Начал этот самоуверенный, грубый и злой поп с того, что, не считаясь с умственным уровнем своего народа, с его верованиями, стал исправлять – не основы веры, а крошечные детали, опечатки, букву: старые книги оказались вдруг не правилами, а кривилами, оказалось, что по ним не хвалили Бога, но хулили Его, несмотря на то что вера православная была и до Никона единственной правильной верой, единственно спасающей! И повел свое дело этот ограниченный самодур так, что «никто не смел с ним слова молвить: яко лев восхищая и рыкая, иным ноги ломает дубиною, а иным кожу сдирает и с кобелями теми грызется, как гончая с борзыми». И если он, пастырь душ бесчисленных, пасет их кнутом и дубиной с великим проклинательством, то и они в долгу не остаются, и во имя Господа Аввакум честил его публично: «Носатый и брюхатый кобель, отступник и еретик, сын дьявола, отцу своему, сатане, работает», его звали предтечей антихриста и, чтобы спастись от него, шли на костры. И, обрушиваясь с яростью на старые книги, в то же самое время этот грубый, вечно пьяный поп ведет такую же яростную борьбу с новыми иконами, на глазах народа бьет их вдребезги об пол и у царя выхлопатывает указ, чтобы немцы не смели надевать русской одежды: раз он по ошибке благословил немцев в русской одеже и больше не хочет он ошибкой дать святыни благословенья псам!.. И эта ненависть его к псам была так велика, что, когда Никита Иванович Романов одел холопов своих в немецкие кафтаны, он, великий государь и патриарх московский и всеа Руси, тайком выкрал эти кафтаны и изрубил их в куски. А когда князь Одоевский, Никита Иваныч, вздумал Положением своим окоротить несколько на всю Русь разгулявшихся попиков, то бешеный глава церкви прозвал его Адоевским – от ад, – врагом божественным, дневным разбойником и богоборцем. К чему же, в конце концов, свелась эта бурная деятельность во имя Господа? К тому, что тысячи и тысячи людей гниют по тюрьмам и в ссылке далекой, терзают их на дыбах, сгорают они в огне в то время, как сам патриарх Никон уже в конце патриаршества своего совершенно охладел к своей реформе и даже в типографии своей печатал старые книги по-старому!
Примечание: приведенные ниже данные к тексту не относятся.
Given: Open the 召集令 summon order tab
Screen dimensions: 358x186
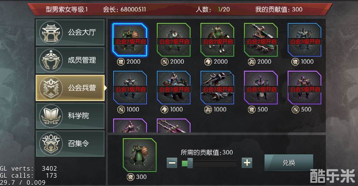Looking at the screenshot, I should [x=70, y=144].
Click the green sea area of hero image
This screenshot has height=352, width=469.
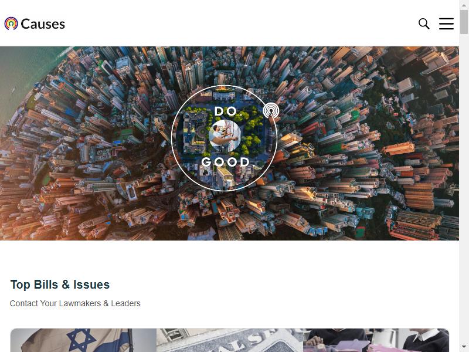[18, 75]
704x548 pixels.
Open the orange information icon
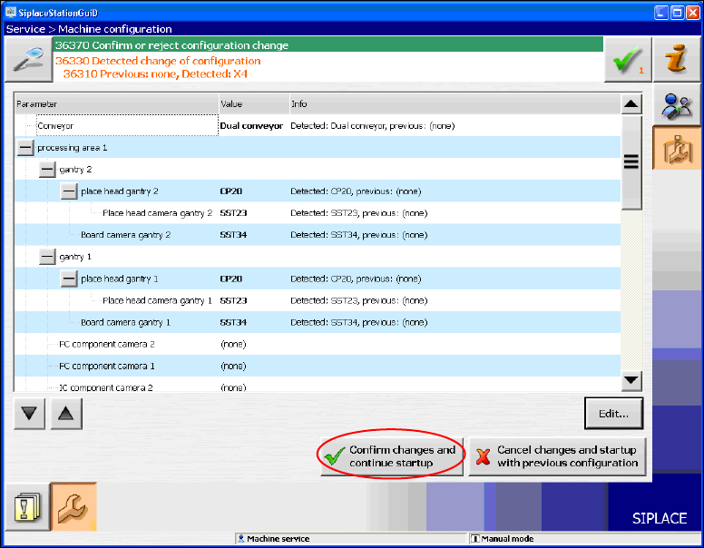(x=676, y=61)
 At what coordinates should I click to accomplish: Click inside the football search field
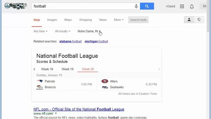pos(83,6)
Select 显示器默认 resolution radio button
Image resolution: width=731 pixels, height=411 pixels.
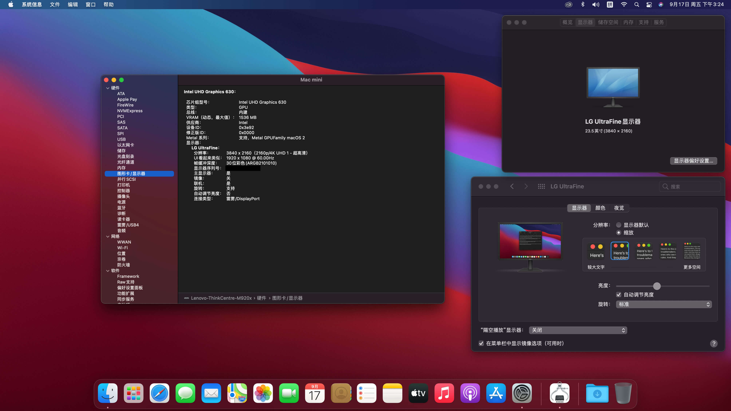click(x=619, y=225)
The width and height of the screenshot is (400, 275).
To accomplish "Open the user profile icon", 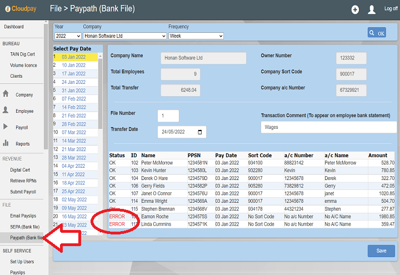I will pos(372,9).
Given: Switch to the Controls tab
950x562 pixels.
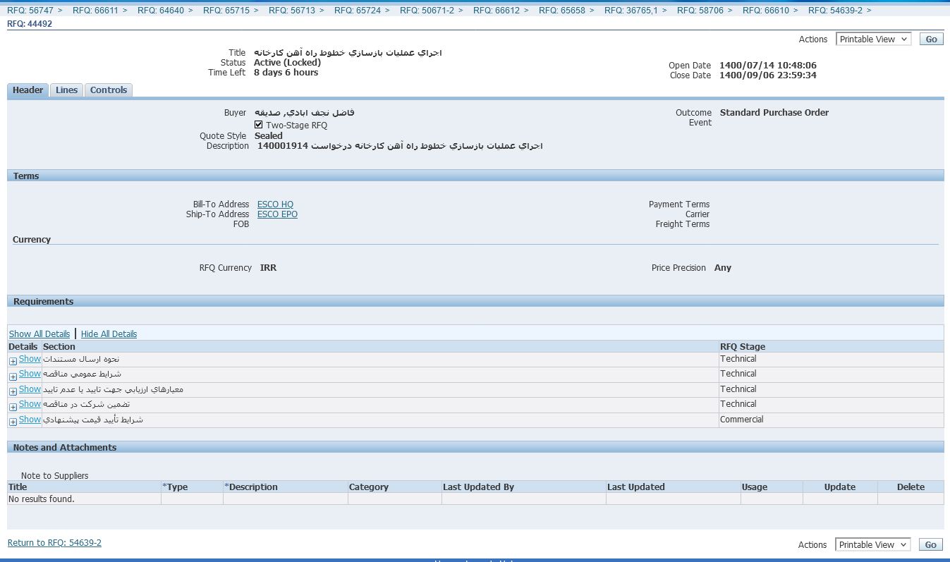Looking at the screenshot, I should tap(109, 90).
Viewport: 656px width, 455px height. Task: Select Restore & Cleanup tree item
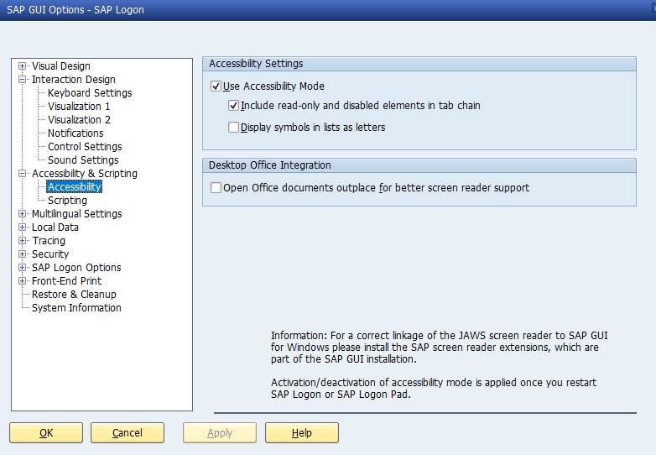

А боярыню Морозову, Феодосью Прокофьевну за эти самые старые книги только что бросили в тюрьму и рвали на дыбе!

И так было во всех областях жизни человеческой: слепота, злоба, ничтожество всего и в конце концов – развалины. Какая, в конце концов, разница между деятельностью его и Никона? Разве, понимая, отчего и как образуется казачество, не он содействовал кровавому усмирению волнений и гибели Разина?.. Войны ничего, кроме бедствий, не дающие, мирные договоры, мира ни в малейшей степени не обеспечивающие, просвещение истинами, которые чрез десять лет оказываются жалкой и преступной ложью, – вот все, на что была потрачена вся его жизнь! А в конце всех этих дней, полных труда, забот и волнений, измученный человек, распятый на невидимом кресте жизни, поднимает к небу скорбные глаза и, плача в тишине осеннего леса, вопрошает робко: в чем же была моя ошибка, Господи? Где же путь?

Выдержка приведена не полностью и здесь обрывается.